⟨

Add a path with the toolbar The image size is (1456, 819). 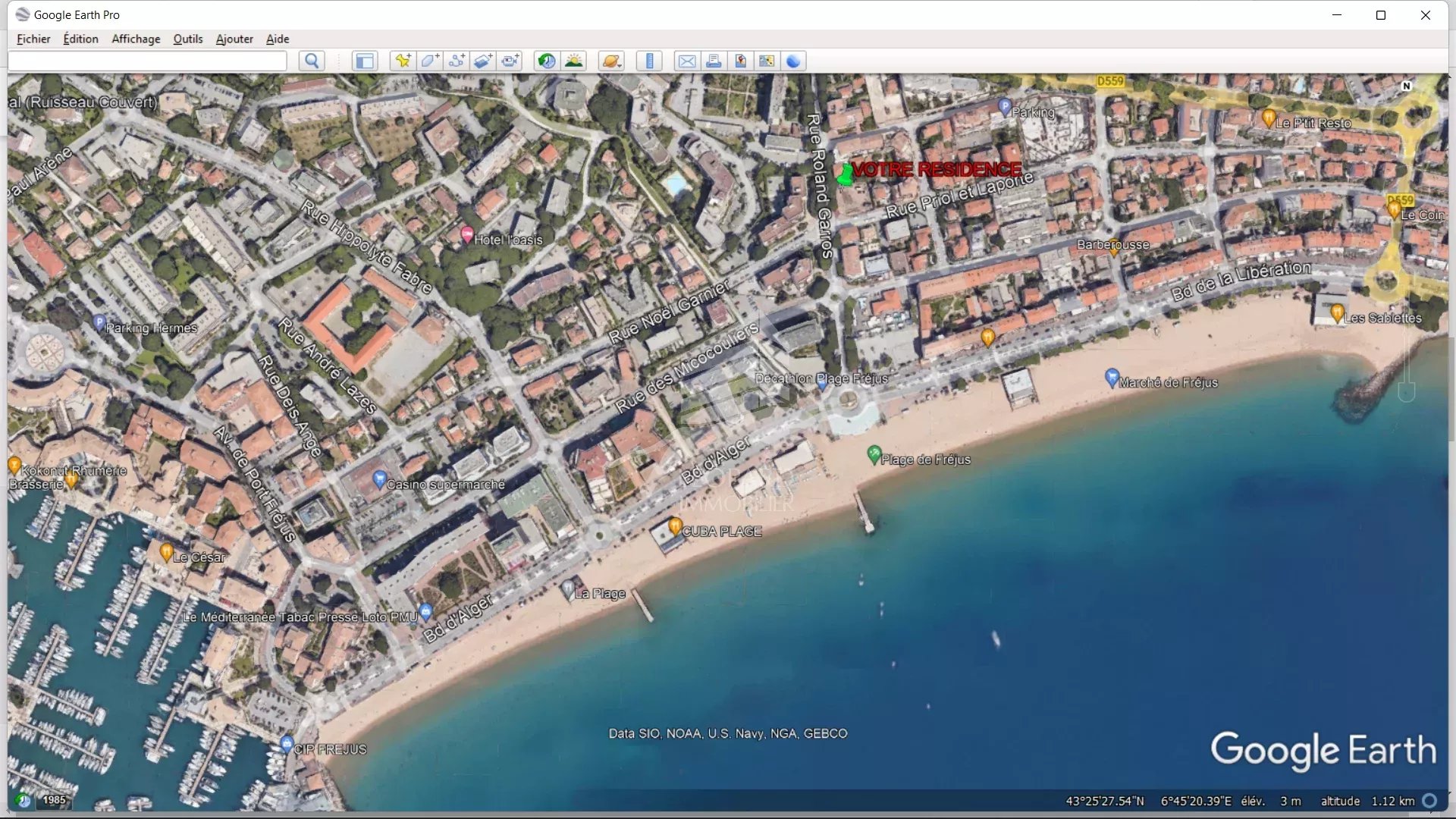[x=457, y=61]
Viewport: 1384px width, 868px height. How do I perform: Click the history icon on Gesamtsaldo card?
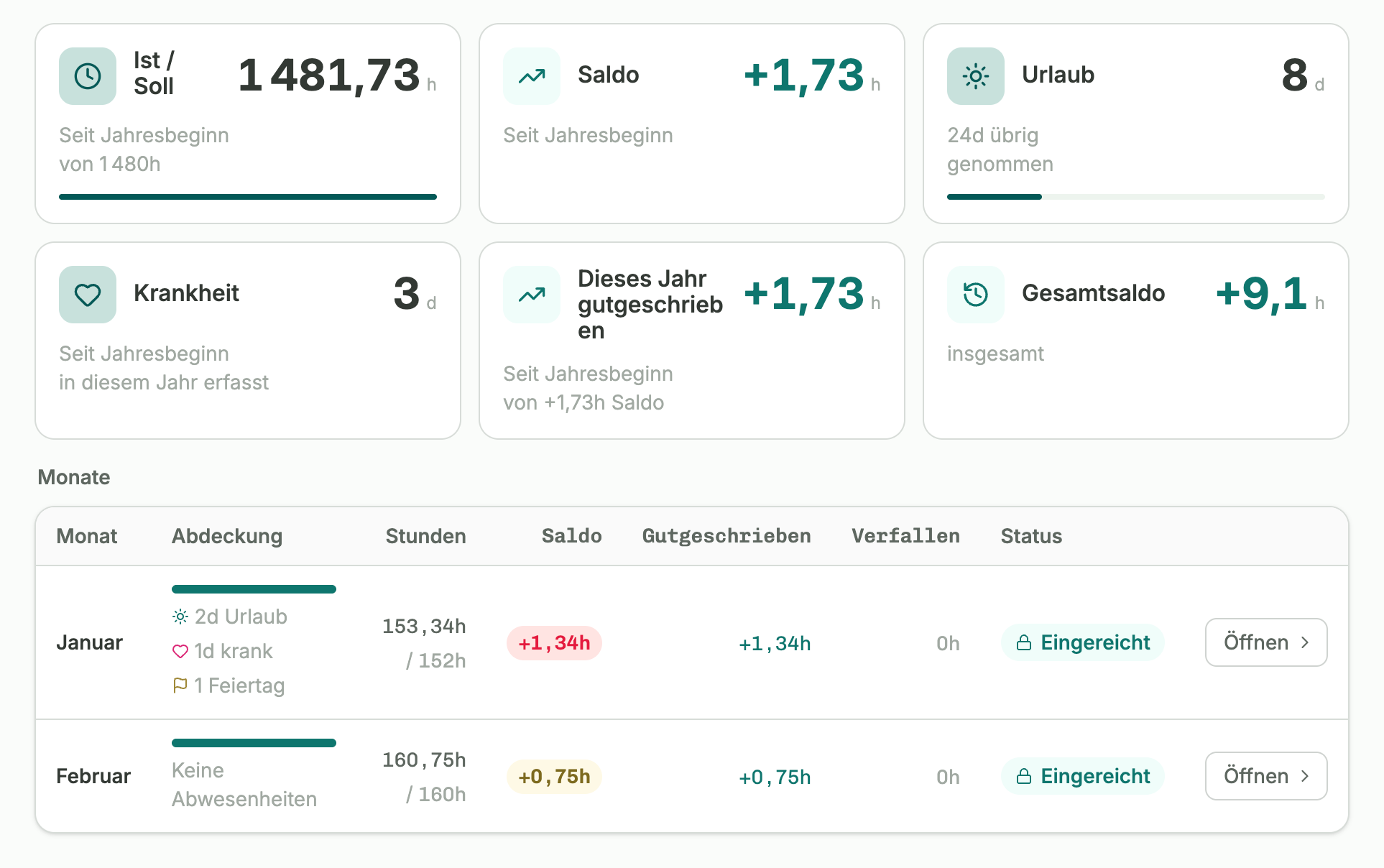pyautogui.click(x=976, y=295)
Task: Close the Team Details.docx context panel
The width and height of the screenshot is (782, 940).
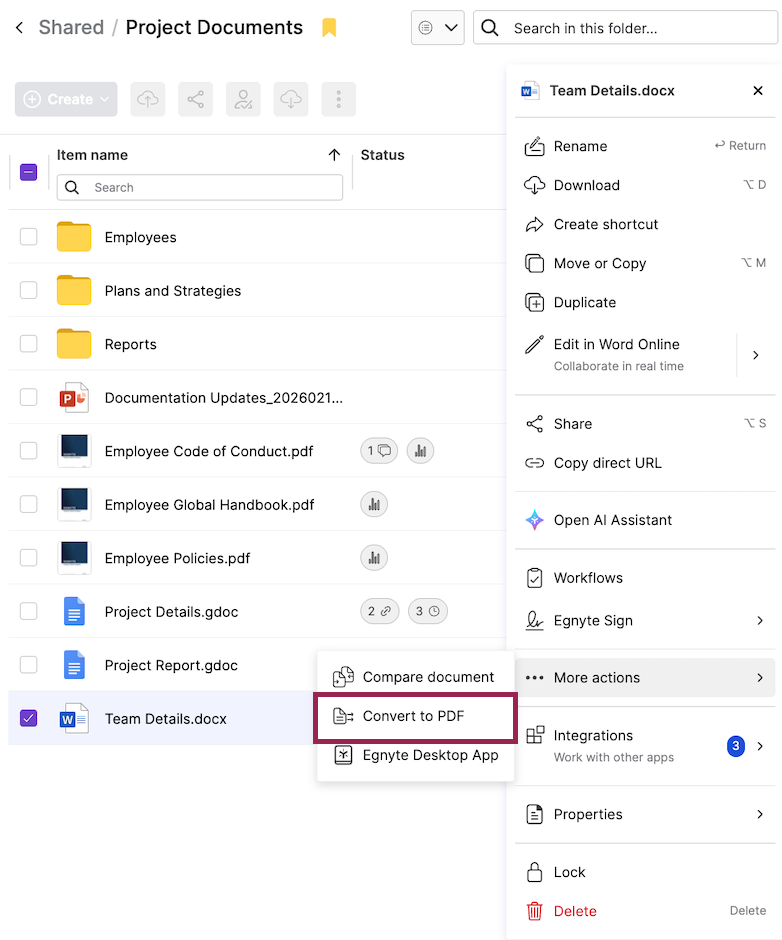Action: click(x=758, y=91)
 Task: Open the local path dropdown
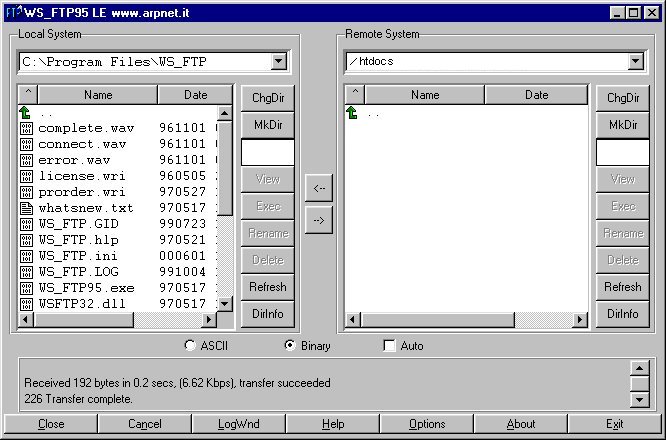(278, 62)
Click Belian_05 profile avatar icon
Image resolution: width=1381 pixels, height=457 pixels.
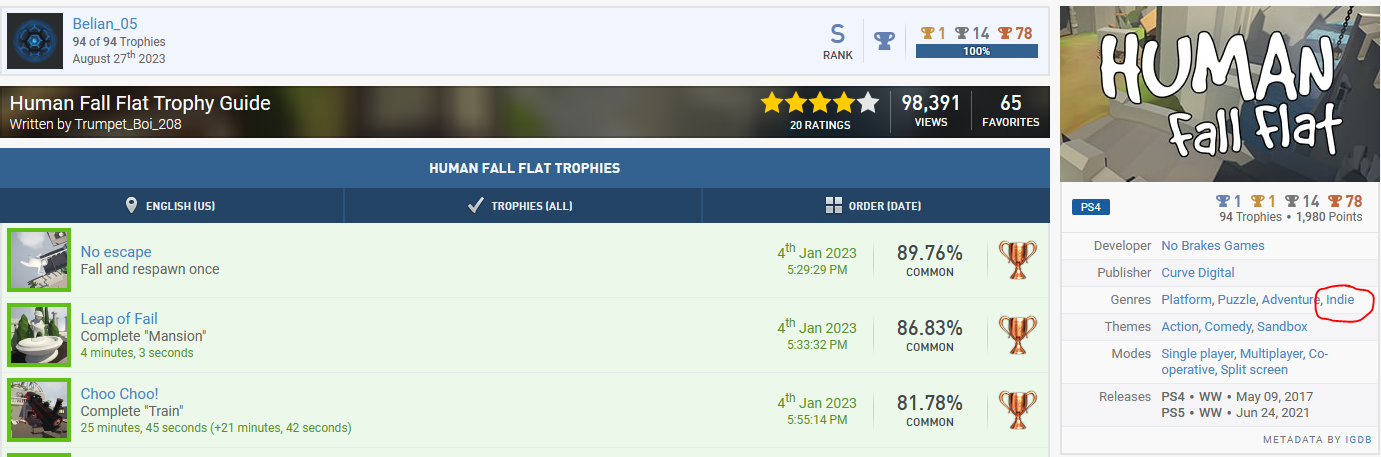point(36,41)
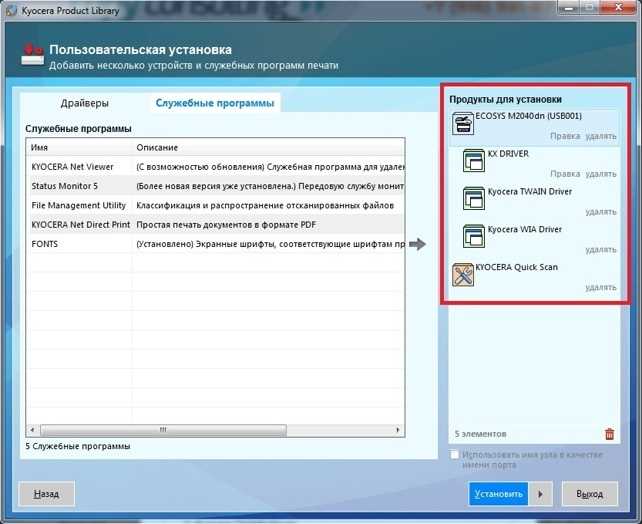
Task: Click the Установить button
Action: (498, 494)
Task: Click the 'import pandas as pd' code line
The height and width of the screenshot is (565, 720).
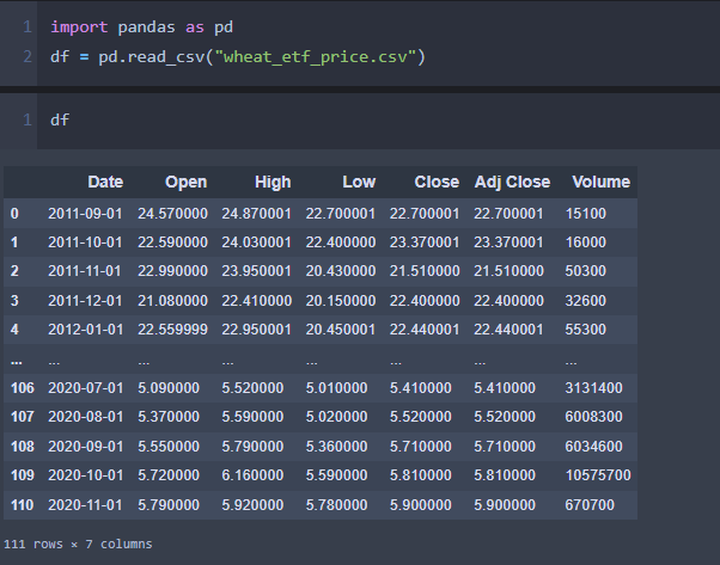Action: click(x=141, y=27)
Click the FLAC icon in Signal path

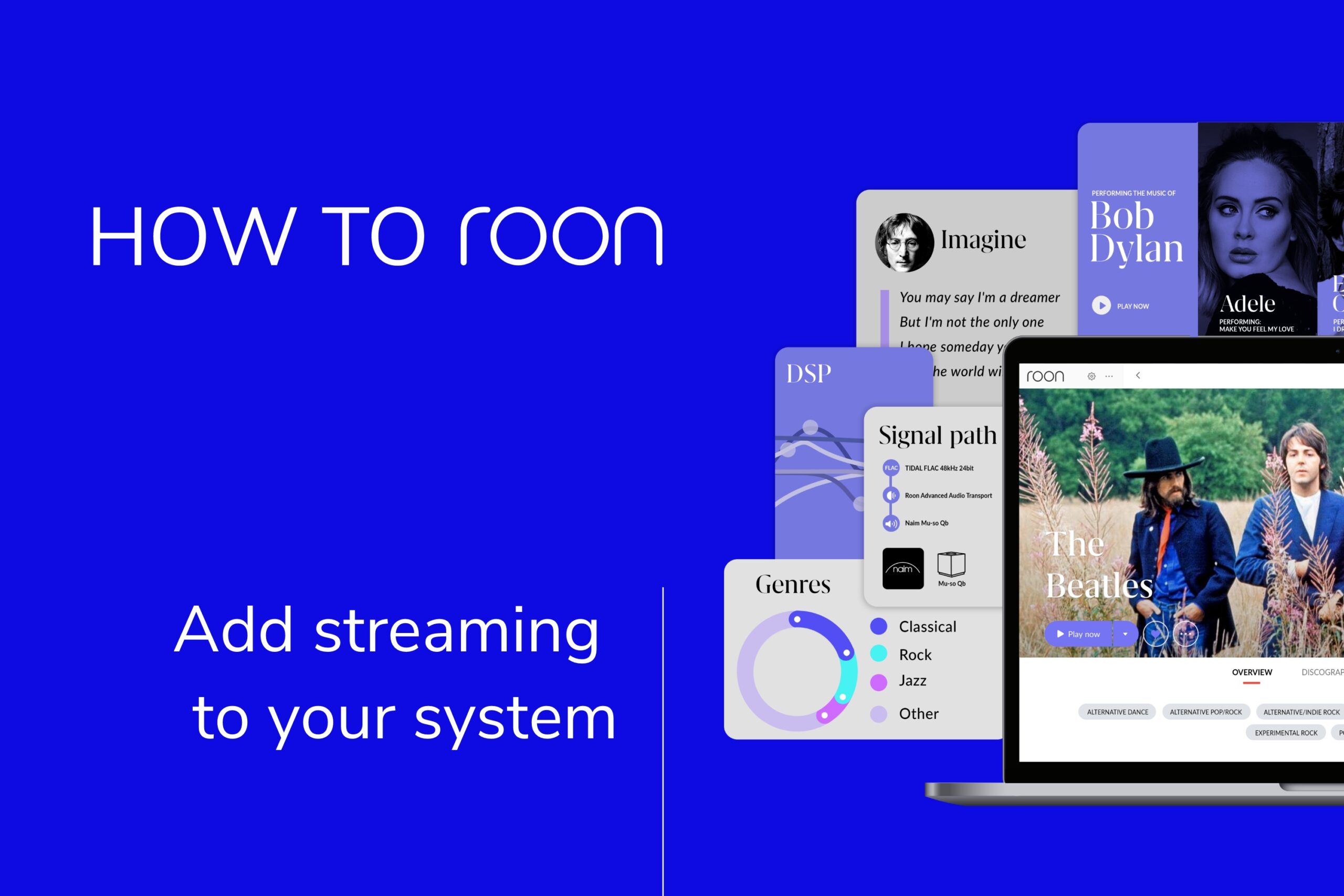click(891, 468)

⟩

--- Problem to work on ---
Can you format the data as a Markdown table with the columns Entry and Content, starting with the line that contains "Viewport: 1384px width, 868px" and going on through the end of the data? Skip blank lines and leave the pictures out.

--- The result ---
| Entry | Content |
|---|---|
| 1 | Viewport: 1384px width, 868px height. How do I perform: Click the history icon on Gesamtsaldo card? |
| 2 | pyautogui.click(x=976, y=295) |
| 3 | Task: Close the Team Details.docx context panel |
| 4 | The width and height of the screenshot is (782, 940). |
| 5 | Action: click(x=758, y=91) |
| 6 |  Task: Open the local path dropdown |
| 7 | (278, 62) |
| 8 | Click Belian_05 profile avatar icon |
| 9 | Image resolution: width=1381 pixels, height=457 pixels. |
| 10 | point(36,41) |
| 11 | Task: Click the Установить button |
| 12 | Action: (498, 494) |
| 13 | Task: Click the 'import pandas as pd' code line |
| 14 | The height and width of the screenshot is (565, 720). |
| 15 | Action: click(x=141, y=27) |
| 16 | Click the FLAC icon in Signal path |
| 17 | click(891, 468) |